Vindman downplays missing Burisma reference in Trump call summary: ‘Not a significant omission’
Alexander Vindman: Trump-Ukraine call was 'inappropriate' with significant national security implications
Lt. Col. Alexander Vindman, a National Security Council aide, delivers an opening statement to the House Intelligence Committee public impeachment hearing.
Lt. Col. Alexander Vindman testified in Tuesday's impeachment hearing that the omission of the word “Burisma” -- the Ukrainian natural gas firm that hired Hunter Biden to serve in a lucrative role on the board -- in the transcript of President Trump’s July 25 phone call with Ukrainian President Volodymyr Zelensky was not “significant,” despite some prior controversy over the missing references.
Vindman, a director at the National Security Council, testified alongside Jennifer Williams, an aide to Vice President Pence, as part of the House’s public phase of impeachment hearings. Both officials listened to Trump and Zelensky’s now-infamous phone call over the summer.
House Intelligence Committee Chairman Adam Schiff, D-Calif., asked both officials whether the name of the Ukrainian natural gas firm—Burisma Holdings—was mentioned on the call when Trump pressed Zelensky for an investigation into the Bidens and 2016 election meddling. Both confirmed that they heard the name Burisma on the call, but that it was missing from the transcript of the conversation that the White House released to the public in September.

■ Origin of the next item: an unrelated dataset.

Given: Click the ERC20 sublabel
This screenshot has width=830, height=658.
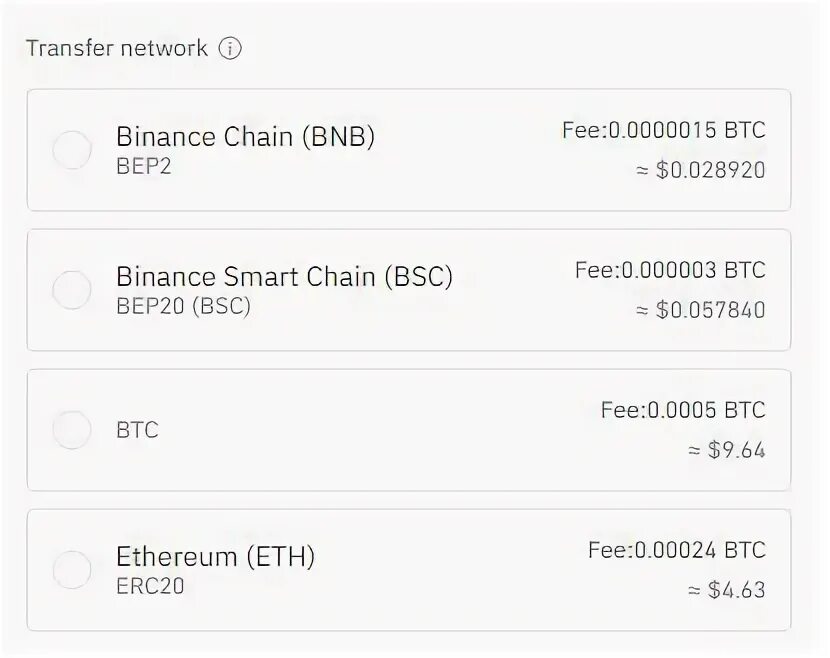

Williams said she was “not involved in the production of the transcript,” so was unaware why the word Burisma was not included.
But Vindman attributed the omission, simply, “to the fact that this transcript being produced may have not caught the word Burisma.”
“It was in the transcript that was released as ‘the company,’ which is accurate,” Vindman said. “It’s not a significant omission.”
Vindman added that it was “informed speculation that the folks that produce these transcripts do the best they can, and they just didn’t catch the word.
“It was my responsibility to, then, make sure the transcript was as accurate as possible, and that’s what I attempted to do, by putting the word back in because it was in my notes,” he explained.
The testimony comes after his prior closed-door comments on the same issue made headlines weeks ago, with multiple articles flagging the omission of "Burisma" -- seemingly stirring Democrats' suspicion.
Schiff went on to question Vindman on his testimony behind closed doors, asking why he believed that Zelensky was “prepped” for the July 25 phone call—specifically on the topic of the Bidens and Burisma.
“It seemed unlikely that he would be familiar with a single company in the context of a call that was on the broader bilateral relationship,” Vindman said. “And it seemed to me he was either tracking this issue because it was in the press, or that he was otherwise prepared.”
When asked later about the omission of “Burisma” in the transcript, and ignoring some edits proposed by Vindman to the transcript before its release to the public, he said: “I didn’t see that as nefarious.”
At the center of the impeachment inquiry, which began in September, is Trump’s July phone call to Kiev. Trump pressed Zelensky, on the call, to open an investigation into the Bidens, specifically Hunter Biden's role on the board of Burisma, and former Vice President Joe Biden's role in pressuring former Ukrainian President Petro Poroshenko to fire the prosecutor, Viktor Shokin, who was investigating the founder of the firm, Mykola Zlochevsky, the former minister of ecology and natural resources to Ukraine.
That call prompted a whistleblower complaint to the intelligence community inspector general, and in turn, the impeachment inquiry in the House.
The president’s request came after millions in U.S. military aid to Ukraine had been frozen, which Democrats and witnesses have claimed shows a “quid pro quo” arrangement. Trump denies that.